Rows from a dataset
= = = = = = =

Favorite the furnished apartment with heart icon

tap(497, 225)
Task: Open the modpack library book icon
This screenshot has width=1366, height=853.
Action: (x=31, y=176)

= = = = = = =

§ Task to carry out
Can you retype all of the records above word for word, with nothing changed?

§ Complete output
Favorite the furnished apartment with heart icon

tap(497, 225)
Task: Open the modpack library book icon
This screenshot has width=1366, height=853.
Action: (x=31, y=176)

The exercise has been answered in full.